__Task to complete__: All lines from the one with "Uncheck 'This product" through the close of the records below are to be set down exactly, and no others.

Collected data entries
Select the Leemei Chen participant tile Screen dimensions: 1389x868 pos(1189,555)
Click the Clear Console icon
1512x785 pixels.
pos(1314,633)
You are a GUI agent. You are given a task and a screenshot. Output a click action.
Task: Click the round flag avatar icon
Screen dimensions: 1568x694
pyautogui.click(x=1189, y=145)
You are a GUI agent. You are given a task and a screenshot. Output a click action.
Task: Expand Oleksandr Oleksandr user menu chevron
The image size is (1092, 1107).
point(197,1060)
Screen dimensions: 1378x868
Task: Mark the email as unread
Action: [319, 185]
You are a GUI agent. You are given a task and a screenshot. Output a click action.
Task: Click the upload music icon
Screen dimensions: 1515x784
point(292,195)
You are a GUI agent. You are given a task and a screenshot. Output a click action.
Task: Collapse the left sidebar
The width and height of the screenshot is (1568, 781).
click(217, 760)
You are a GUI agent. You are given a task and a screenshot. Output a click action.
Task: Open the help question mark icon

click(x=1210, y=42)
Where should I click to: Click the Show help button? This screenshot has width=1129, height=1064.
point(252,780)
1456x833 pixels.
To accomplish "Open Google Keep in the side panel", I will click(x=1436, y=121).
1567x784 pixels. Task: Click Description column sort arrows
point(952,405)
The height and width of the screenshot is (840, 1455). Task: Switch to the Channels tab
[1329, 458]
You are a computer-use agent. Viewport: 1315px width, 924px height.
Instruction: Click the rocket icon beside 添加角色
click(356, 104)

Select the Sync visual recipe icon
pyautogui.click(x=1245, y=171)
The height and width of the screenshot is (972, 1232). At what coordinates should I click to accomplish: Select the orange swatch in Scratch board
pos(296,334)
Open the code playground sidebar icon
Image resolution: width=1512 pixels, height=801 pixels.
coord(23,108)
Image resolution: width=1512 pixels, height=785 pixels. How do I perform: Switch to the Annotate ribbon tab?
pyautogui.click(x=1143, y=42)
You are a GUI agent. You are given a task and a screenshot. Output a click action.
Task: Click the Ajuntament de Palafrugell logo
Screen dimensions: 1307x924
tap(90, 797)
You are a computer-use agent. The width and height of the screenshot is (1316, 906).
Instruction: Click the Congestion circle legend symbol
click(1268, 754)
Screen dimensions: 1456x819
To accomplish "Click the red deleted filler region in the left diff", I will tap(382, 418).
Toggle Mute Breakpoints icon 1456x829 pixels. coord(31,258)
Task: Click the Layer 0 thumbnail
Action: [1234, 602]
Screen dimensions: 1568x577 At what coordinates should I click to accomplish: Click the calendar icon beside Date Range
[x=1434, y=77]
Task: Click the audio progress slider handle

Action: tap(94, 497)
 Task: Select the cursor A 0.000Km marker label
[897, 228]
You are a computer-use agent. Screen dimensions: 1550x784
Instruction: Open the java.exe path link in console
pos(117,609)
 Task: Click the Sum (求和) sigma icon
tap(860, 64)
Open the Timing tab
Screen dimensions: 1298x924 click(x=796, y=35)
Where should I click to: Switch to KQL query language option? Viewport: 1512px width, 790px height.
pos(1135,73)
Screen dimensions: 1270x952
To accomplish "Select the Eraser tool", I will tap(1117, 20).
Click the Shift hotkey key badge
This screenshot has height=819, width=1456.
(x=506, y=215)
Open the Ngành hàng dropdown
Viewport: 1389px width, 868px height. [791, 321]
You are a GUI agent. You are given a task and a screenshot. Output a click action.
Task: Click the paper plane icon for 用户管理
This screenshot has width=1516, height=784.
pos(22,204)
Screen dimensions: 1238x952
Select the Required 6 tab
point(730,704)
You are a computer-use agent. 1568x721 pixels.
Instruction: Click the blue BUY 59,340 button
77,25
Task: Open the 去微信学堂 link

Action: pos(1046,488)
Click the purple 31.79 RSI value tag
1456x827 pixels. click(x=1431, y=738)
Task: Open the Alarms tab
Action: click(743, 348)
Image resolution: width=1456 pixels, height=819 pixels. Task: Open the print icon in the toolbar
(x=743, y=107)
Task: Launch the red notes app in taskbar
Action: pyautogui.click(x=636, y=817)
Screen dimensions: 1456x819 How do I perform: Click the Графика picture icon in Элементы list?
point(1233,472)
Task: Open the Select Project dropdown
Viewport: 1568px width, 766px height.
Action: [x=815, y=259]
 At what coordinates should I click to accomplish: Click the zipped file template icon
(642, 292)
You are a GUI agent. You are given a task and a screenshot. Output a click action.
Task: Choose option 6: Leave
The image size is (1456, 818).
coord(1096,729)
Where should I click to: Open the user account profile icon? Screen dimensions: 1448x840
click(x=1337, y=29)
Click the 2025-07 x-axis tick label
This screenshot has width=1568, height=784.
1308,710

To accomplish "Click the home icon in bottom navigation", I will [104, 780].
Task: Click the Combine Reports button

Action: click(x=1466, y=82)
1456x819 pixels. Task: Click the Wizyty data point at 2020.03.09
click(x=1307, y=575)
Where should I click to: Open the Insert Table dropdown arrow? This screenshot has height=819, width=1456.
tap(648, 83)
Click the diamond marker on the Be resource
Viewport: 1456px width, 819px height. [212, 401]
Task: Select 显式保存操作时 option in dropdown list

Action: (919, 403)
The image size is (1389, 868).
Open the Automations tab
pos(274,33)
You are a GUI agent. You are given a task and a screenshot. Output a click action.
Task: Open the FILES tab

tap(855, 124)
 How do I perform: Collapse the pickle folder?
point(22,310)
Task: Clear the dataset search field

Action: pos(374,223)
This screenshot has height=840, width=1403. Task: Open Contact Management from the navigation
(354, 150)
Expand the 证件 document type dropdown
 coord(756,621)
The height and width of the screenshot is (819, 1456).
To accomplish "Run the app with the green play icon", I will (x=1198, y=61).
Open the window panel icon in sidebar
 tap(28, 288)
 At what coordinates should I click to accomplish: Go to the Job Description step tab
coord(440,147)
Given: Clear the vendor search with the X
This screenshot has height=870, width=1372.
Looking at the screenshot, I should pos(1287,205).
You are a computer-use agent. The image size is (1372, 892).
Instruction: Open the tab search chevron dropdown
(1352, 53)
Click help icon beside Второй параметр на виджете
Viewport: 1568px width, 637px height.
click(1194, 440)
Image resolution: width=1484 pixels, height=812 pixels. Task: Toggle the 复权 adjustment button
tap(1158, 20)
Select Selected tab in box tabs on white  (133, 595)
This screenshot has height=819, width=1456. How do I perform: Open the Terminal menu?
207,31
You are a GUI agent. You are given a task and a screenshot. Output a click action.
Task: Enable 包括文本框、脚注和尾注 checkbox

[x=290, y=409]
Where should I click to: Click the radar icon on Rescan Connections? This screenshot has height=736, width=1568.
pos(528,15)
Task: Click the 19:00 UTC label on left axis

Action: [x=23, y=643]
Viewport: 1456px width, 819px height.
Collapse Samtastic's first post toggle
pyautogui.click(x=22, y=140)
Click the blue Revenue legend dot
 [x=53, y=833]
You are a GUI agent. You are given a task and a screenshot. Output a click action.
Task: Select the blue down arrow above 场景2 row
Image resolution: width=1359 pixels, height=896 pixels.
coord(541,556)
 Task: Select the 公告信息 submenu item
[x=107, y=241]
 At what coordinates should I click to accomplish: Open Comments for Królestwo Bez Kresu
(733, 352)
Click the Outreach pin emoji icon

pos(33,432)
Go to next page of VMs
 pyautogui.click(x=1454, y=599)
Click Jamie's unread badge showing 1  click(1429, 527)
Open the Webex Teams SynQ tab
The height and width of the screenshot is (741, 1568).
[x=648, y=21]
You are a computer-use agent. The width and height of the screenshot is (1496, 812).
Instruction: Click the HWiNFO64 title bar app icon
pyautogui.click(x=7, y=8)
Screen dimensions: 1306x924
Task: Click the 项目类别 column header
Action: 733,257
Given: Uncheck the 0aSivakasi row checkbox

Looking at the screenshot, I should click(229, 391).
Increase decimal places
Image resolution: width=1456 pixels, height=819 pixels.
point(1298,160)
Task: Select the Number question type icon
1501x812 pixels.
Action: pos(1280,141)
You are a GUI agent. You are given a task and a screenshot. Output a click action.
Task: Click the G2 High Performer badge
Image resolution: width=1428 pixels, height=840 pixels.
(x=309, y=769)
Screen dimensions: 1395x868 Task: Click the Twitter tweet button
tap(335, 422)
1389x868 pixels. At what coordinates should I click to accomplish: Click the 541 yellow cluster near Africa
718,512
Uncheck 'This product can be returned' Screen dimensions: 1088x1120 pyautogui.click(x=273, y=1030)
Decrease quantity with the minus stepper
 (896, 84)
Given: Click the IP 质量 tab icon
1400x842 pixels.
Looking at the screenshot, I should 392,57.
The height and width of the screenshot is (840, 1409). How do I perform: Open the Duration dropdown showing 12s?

__Written response__:
Uncheck 'This product can be returned' Screen dimensions: 1088x1120 pyautogui.click(x=273, y=1030)
Decrease quantity with the minus stepper
 (896, 84)
Given: Click the IP 质量 tab icon
1400x842 pixels.
Looking at the screenshot, I should 392,57.
The height and width of the screenshot is (840, 1409). How do I perform: Open the Duration dropdown showing 12s?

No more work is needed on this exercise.